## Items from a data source
######

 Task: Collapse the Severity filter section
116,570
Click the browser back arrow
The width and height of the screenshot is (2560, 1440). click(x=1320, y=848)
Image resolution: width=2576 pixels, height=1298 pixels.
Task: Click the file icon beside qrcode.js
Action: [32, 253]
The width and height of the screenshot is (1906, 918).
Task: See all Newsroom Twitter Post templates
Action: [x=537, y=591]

######

## Assignment
Every record above needs to be copied exactly.

## Answer space
 Task: Collapse the Severity filter section
116,570
Click the browser back arrow
The width and height of the screenshot is (2560, 1440). click(x=1320, y=848)
Image resolution: width=2576 pixels, height=1298 pixels.
Task: Click the file icon beside qrcode.js
Action: [32, 253]
The width and height of the screenshot is (1906, 918).
Task: See all Newsroom Twitter Post templates
Action: [x=537, y=591]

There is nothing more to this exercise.